STUDY TEXT
....................
Decisions
- Pending: Human-in-the-loop — always approve PRs or auto-merge with confidence threshold?
- Pending: Polling interval — fixed, adaptive, or event-driven?
- Pending: Crash recovery — resume in-flight jobs or restart from scratch?
User Tasks
Summary
Build the central 24/7 process that runs the autonomous coding agency: poll for planned FRs, dispatch them through the agent pipeline (plan → code → test → review), manage the feedback loop, and deliver PRs.
Problem / Motivation
All the pieces of the coding agency (agents, routing, job queue, sandboxes, git workflow) are being built as independent modules. Without an orchestrator to tie them together, nothing runs autonomously. The user must manually invoke each step: score the FR, pick an agent, run it, review the output, create a PR.
The orchestrator is the brain that turns a collection of tools into an autonomous system. It is the difference between “a toolkit” and “a coding agency.”
Proposed Solution
A src/opus/orchestrator/ module containing:
- Main Loop: Continuously polls for work, dispatches jobs, monitors progress. Runs as a long-lived process (systemd service on VPS).
- Pipeline Executor: Sequences agent stages: Planner → Coder → Tester → Reviewer, with feedback loops on review failure.
- Supervisor: Monitors agent health, handles timeouts, manages retries and escalation.
- Configuration: Polling intervals, concurrency limits, auto-merge rules, notification settings.
The orchestrator does NOT contain agent logic — it delegates to the existing modules:
- FR-045 for complexity scoring
- FR-046 for job queuing
- FR-054 for LLM calls (indirectly, via agents)
- FR-055 for sandboxed execution
- FR-057 for code review
- FR-058 for git workflow
Open Questions
1. Human-in-the-Loop
Question: Should the orchestrator require human approval for PRs, or auto-merge based on confidence?
| Option | Description |
|---|---|
| A) Always require approval | Every PR needs human review. Safest, but bottlenecks on human availability |
| B) Auto-merge with confidence threshold | If all tests pass and review confidence >= 90, auto-merge. Faster but riskier |
| C) Configurable per FR priority | High-priority FRs need approval, low-priority auto-merge. Balanced |
Recommendation: Option A for Phase 1-2 — human approves every PR. Option C for Phase 3+ once confidence in the system is established. Auto-merge should never be the default for a new system.
Decision:
2. Polling Strategy
Question: How should the orchestrator discover new work?
....................
EXERCISES TO COMPLETE
1. In the orchestrator text, which module does the orchestrator rely on for git workflow?
2. Carry the orchestrator text forward from its final line, in the same style.
The records have no connection to the orchestrator text.

EXCERPTED DATA
....................
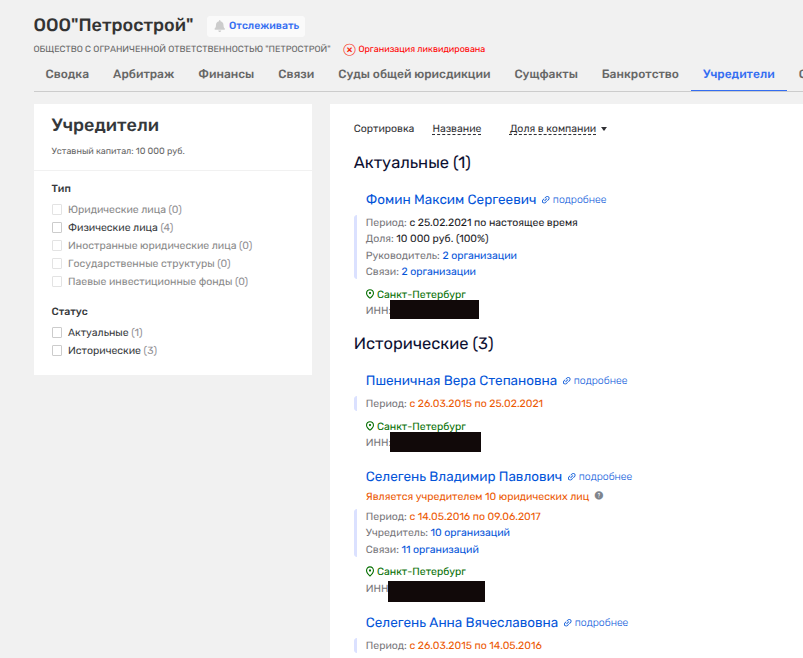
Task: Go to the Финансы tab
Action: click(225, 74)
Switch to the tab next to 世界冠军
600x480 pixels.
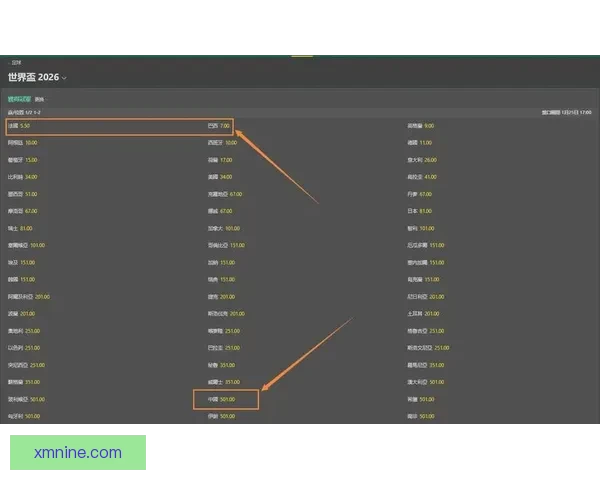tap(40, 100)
....................
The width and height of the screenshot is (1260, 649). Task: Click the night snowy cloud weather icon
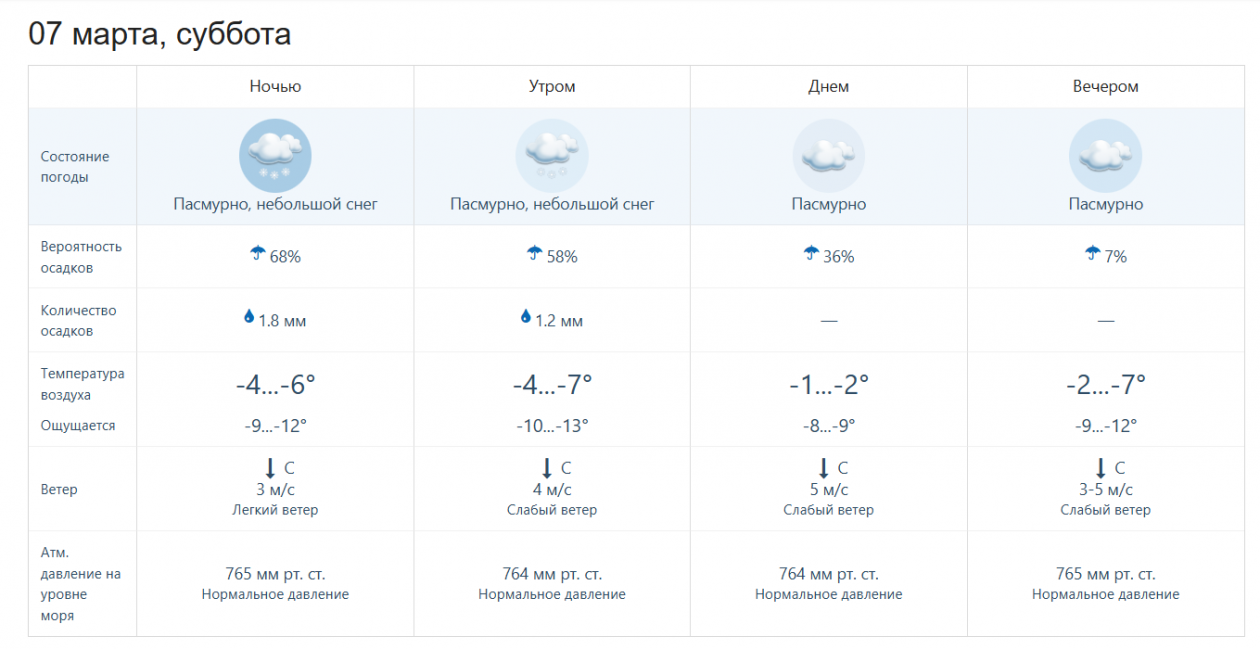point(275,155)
....................
SET OF ANSWERS
1. FR-058

2.
| Option | Description |
|---|---|
| A) Fixed interval polling | Check every N seconds. Simple, predictable, wastes cycles when idle |
| **B) Adaptive polling | Poll frequently when jobs are active, back off when idle. Efficient |
| C) Event-driven | File watcher on vault/10_features/03_planned/. Instant reaction, more complex |
Recommendation: Option B — adaptive polling is the right balance. Start at 30s, back off to 5 min when idle, return to 30s when jobs are detected.
Decision:
3. Crash Recovery
Question: What happens when the orchestrator restarts after a crash?
| Option | Description |
|---|---|
| A) Restart all in-flight jobs | Simple but wastes completed work |
| B) Resume from last checkpoint | Each pipeline stage checkpoints progress. Resume from last completed stage |
| C) Mark as failed, let user decide | Conservative — no automatic recovery. User re-triggers manually |
Recommendation: Option B — the job registry (FR-046) tracks stage completion. On restart, query for running jobs and resume from their last checkpoint.
Decision:
Phase Overview
| Phase | Description | Status |
|---|---|---|
| Phase 1 | Main loop — poll for planned FRs, dispatch single agent, wait for result | — |
| Phase 2 | Pipeline mode — plan → code → test → review → fix loop | — |
| Phase 3 | Multi-agent parallel execution, concurrent FRs | — |
| Phase 4 | Continuous operation (systemd, crash recovery, health monitoring) | — |
Phase 1: Single Agent Dispatch —
Prerequisite: Design doc designs/drafts/autonomous-coding-agency.md must be reviewed and moved to designs/approved/ before implementation starts.
Goal: Build the main loop that picks up a planned FR, dispatches a single coding agent, and reports the result.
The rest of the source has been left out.